Studying abroad can be very beneficial not only for students wishing to continue on to graduate school, but also for students looking to join the workforce after graduation.
“After traveling to Indonesia I realized that I’m extremely interested in how we can develop programs that effectively create positive behavior change that helps, not only environments thrive, but also the people living in those communities,” said Pace.
During this year’s three-week-program, the group visited national parks, including one night in Kutai National Park and four nights in West Bali National Park. The group also worked closely with the University of Mulawarman in Indonesia and participated in a four-day workshop in Makassar, Sulawesi, held by Rare, in which members and leaders of multiple campaigns from all over Indonesia came together in a hidden gem that was PPHL Puntondo, a recreational facility, to develop and improve their campaigns.
“I was very lucky to observe and learn about all the projects and campaigns that Rare is involved with during the workshop, and how passionate they are about conservation,” said public relations major, Cinthia Casillas, 24.
The potential benefits from traveling abroad and submerging yourself in a new culture are immense and irreplaceable. The study abroad office at UTEP not only offers study abroad opportunities in multiple fields, it also offers scholarships and other necessary help to students interested in traveling abroad.
“Going abroad for the summer completely changed my perspective about the word. I knew that from the moment we arrived in Jakarta and jumped inside that taxi, that this was going to be a life-changing experience,” said Casillas.
Lectures on campus, his or her own research and other outside sources make up most of a college student’s resources for learning. But nothing compares to getting hands-on experience in a foreign country in the student’s area of interest.
“Being in Indonesia was like watching a movie and being able to physically touch the characters; it was real,” said Leslie Landin, 22, anthropology major at UTEP. “My commitment with environmental conservation became a shield that will not break as easily as before.”
There are two types of study abroad opportunities offered by the university, faculty-led programs and Study Abroad Office sponsored programs. Cost and length of the program depends on the location and type of program.
According to Niamh Minion, coordinator from the Study Abroad Office at UTEP, the university offered 10 faculty-led programs for 127 students in 2013. The study abroad office also offers exchange and third party programs in 58 countries. For the academic year of 2012-2013, a total of 82 students participated in study abroad office-sponsored programs.

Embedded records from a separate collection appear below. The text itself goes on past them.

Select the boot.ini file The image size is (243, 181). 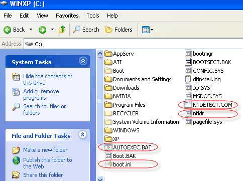pos(122,164)
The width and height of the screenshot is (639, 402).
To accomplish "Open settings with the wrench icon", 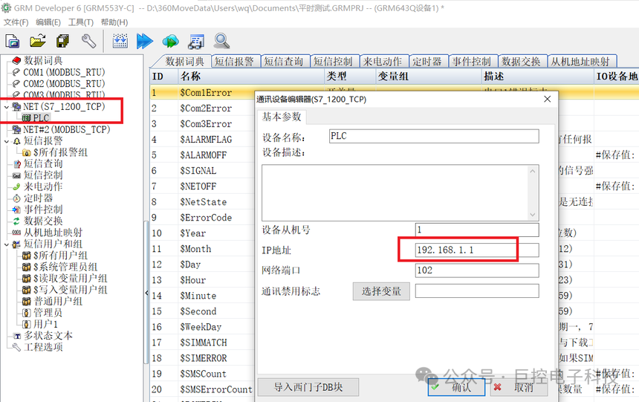I will click(x=88, y=41).
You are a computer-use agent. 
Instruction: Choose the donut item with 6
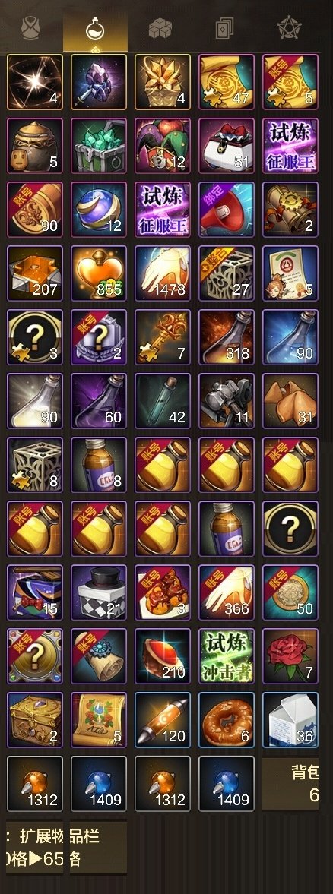click(227, 720)

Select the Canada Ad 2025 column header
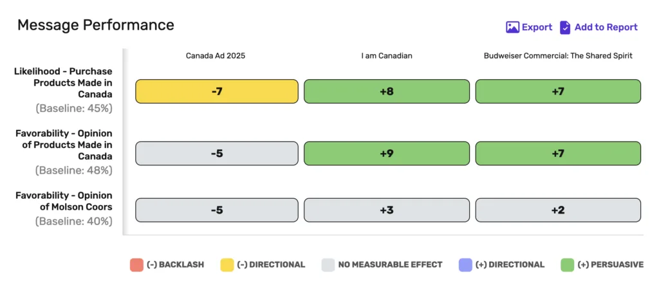point(215,56)
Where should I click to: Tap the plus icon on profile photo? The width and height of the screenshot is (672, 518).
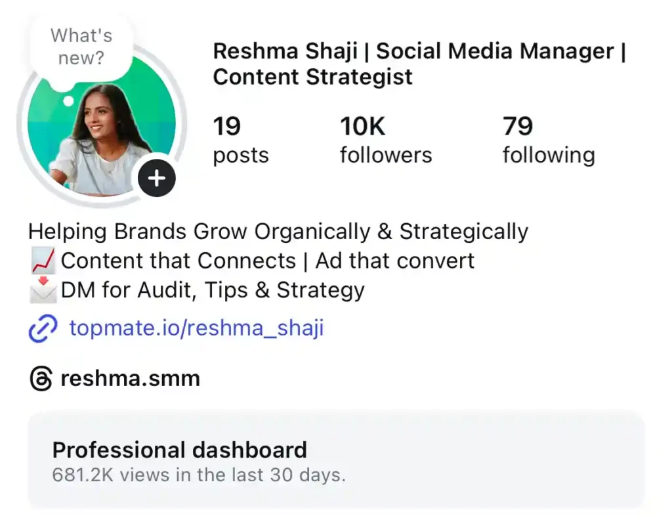pos(157,178)
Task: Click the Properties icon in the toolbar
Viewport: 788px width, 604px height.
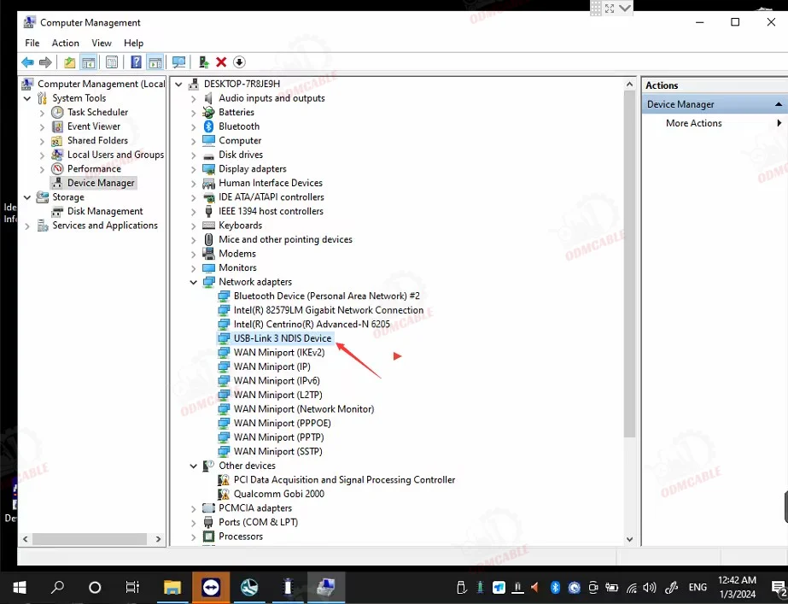Action: pyautogui.click(x=111, y=62)
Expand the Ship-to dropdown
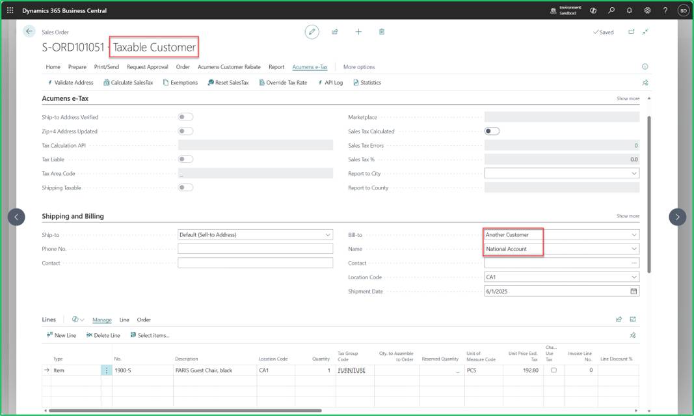Screen dimensions: 694x416 click(328, 235)
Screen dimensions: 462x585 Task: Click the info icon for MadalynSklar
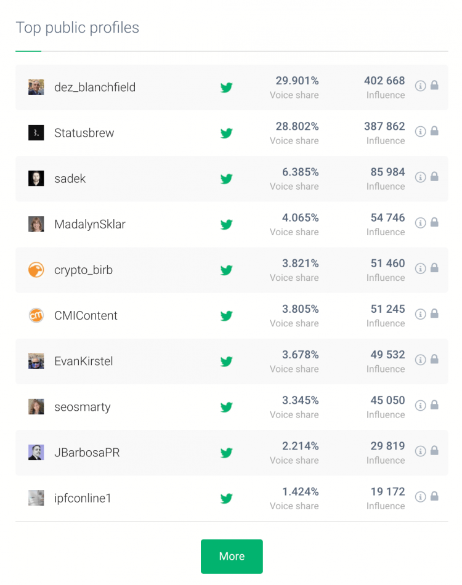click(x=420, y=222)
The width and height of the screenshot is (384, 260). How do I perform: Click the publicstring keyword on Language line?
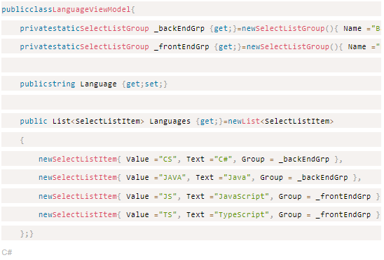click(48, 84)
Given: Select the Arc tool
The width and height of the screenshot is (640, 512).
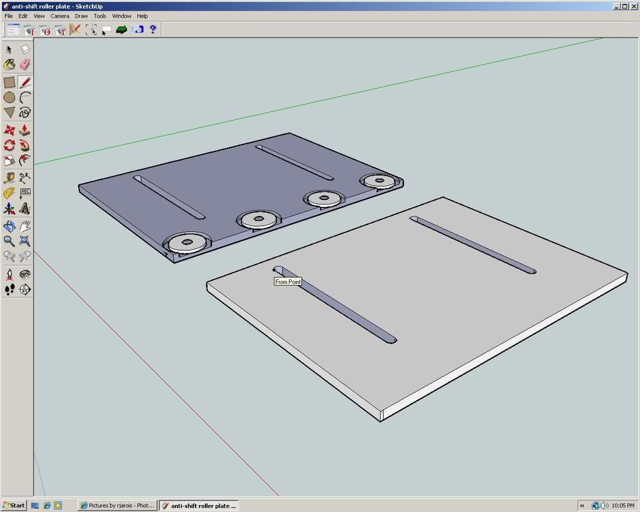Looking at the screenshot, I should coord(25,98).
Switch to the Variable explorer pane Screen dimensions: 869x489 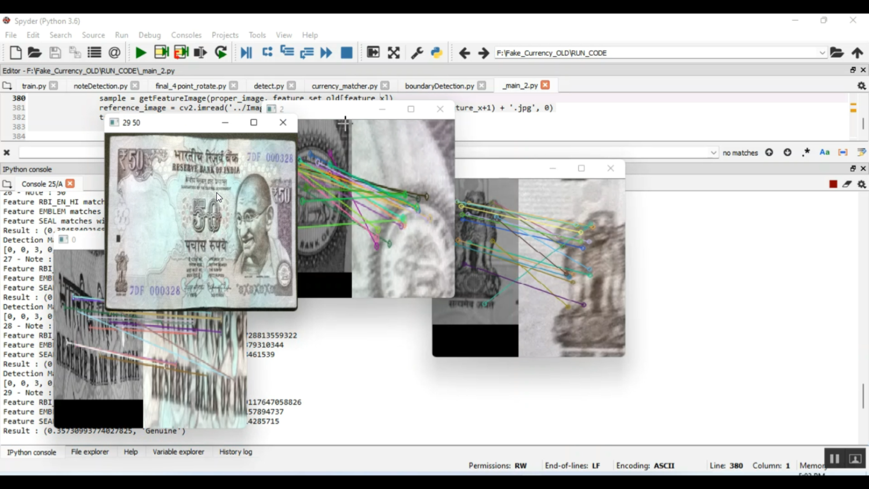(178, 452)
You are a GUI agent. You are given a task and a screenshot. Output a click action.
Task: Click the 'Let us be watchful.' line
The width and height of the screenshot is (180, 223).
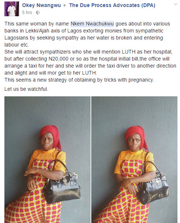click(26, 89)
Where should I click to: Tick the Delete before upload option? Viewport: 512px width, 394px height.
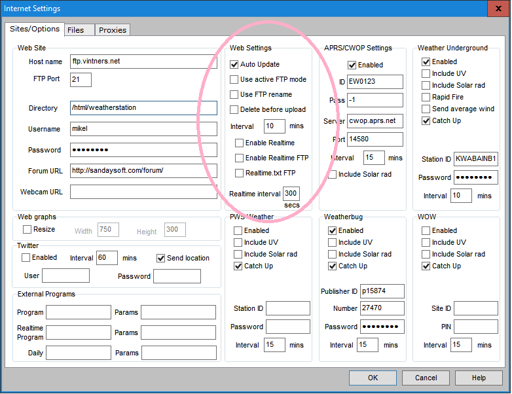click(x=234, y=110)
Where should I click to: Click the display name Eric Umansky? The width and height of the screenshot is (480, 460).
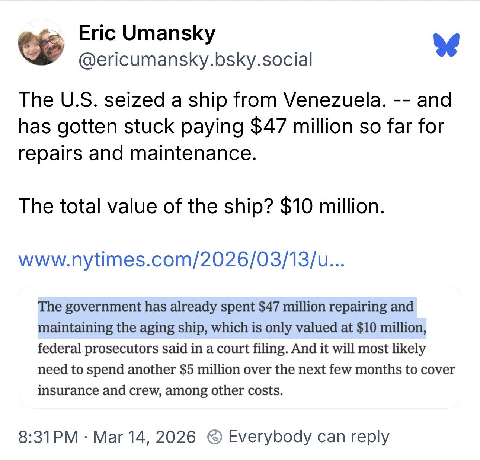[147, 33]

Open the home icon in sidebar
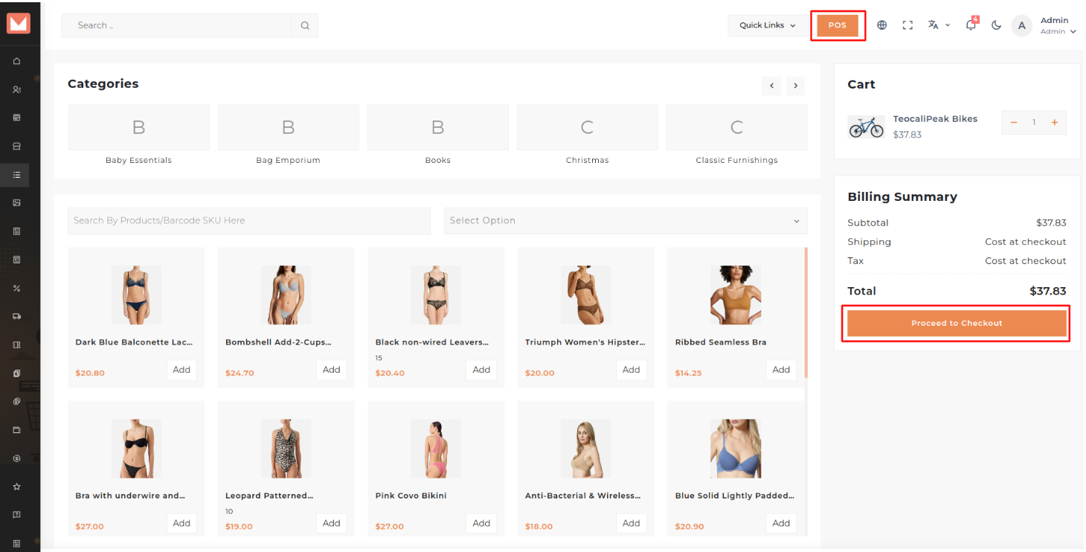[x=16, y=61]
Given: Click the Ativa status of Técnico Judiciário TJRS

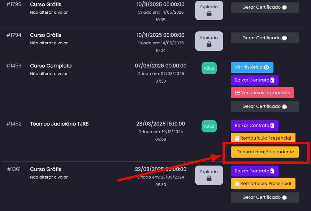Looking at the screenshot, I should pos(209,126).
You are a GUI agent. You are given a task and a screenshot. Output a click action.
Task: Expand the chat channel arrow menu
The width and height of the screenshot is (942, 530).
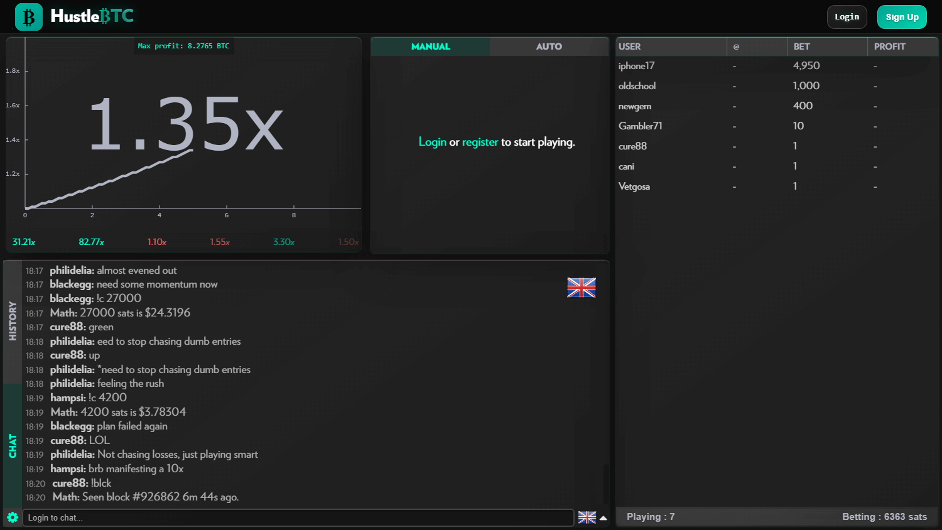(604, 518)
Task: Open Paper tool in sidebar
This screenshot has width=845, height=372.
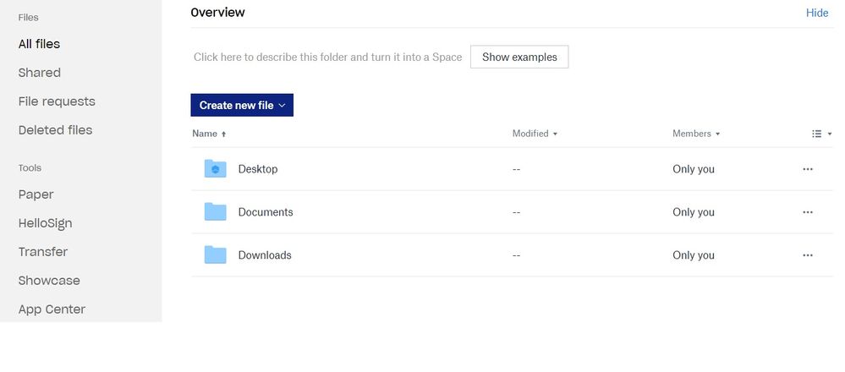Action: coord(36,194)
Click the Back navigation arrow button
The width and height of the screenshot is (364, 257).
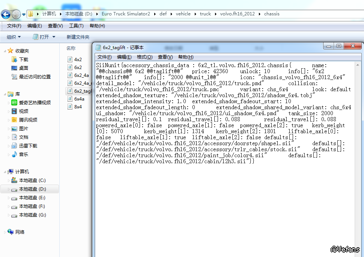tap(6, 14)
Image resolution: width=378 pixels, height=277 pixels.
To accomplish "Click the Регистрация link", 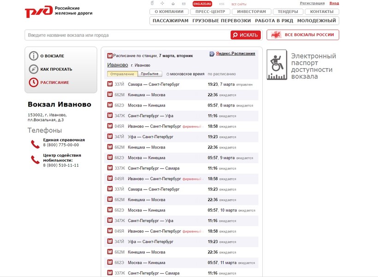I will (312, 3).
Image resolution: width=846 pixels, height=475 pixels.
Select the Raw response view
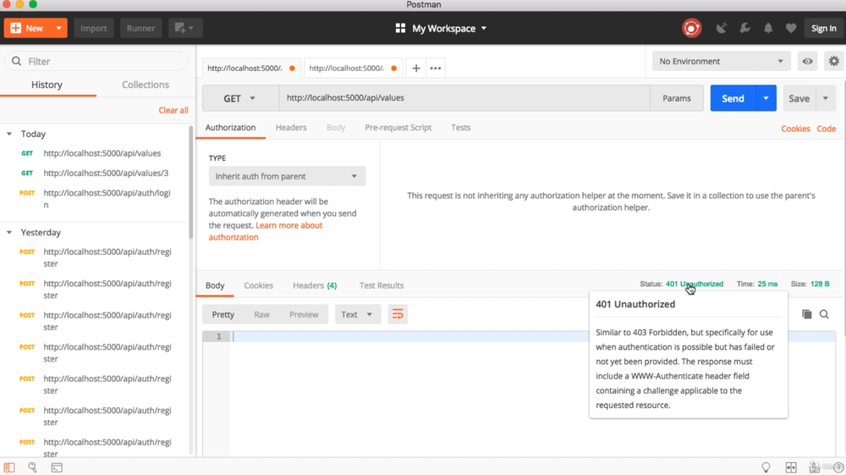[x=261, y=314]
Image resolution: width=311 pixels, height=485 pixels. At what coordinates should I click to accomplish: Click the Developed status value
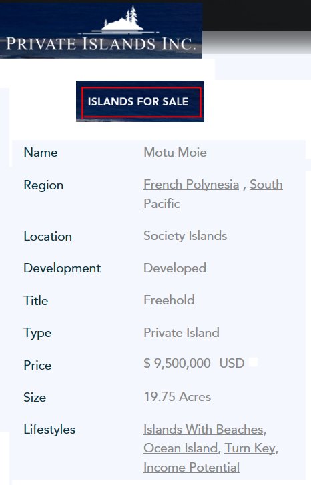click(x=175, y=268)
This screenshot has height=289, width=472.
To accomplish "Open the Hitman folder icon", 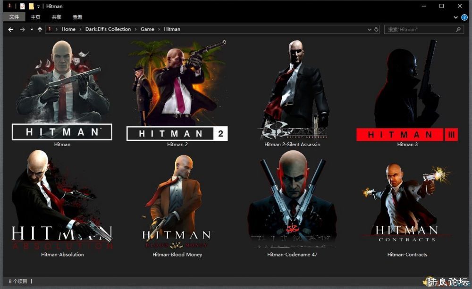I will click(62, 90).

The deadline for the 2014 Indonesia Study Abroad Program has not been released, but it is expected to be at the beginning of the year. Sowards says she encourages anybody who is open minded, patient and eager to be exposed to a brand new experience to apply.
“My entire perception of the world, its inhabitants (human and non-human), and the environment has been largely shaped by my experiences with this program,” said Tarin. “For that, I am forever grateful to Dr. Sowards and the opportunities she has afforded me as part of my own personal, intellectual, and professional development.”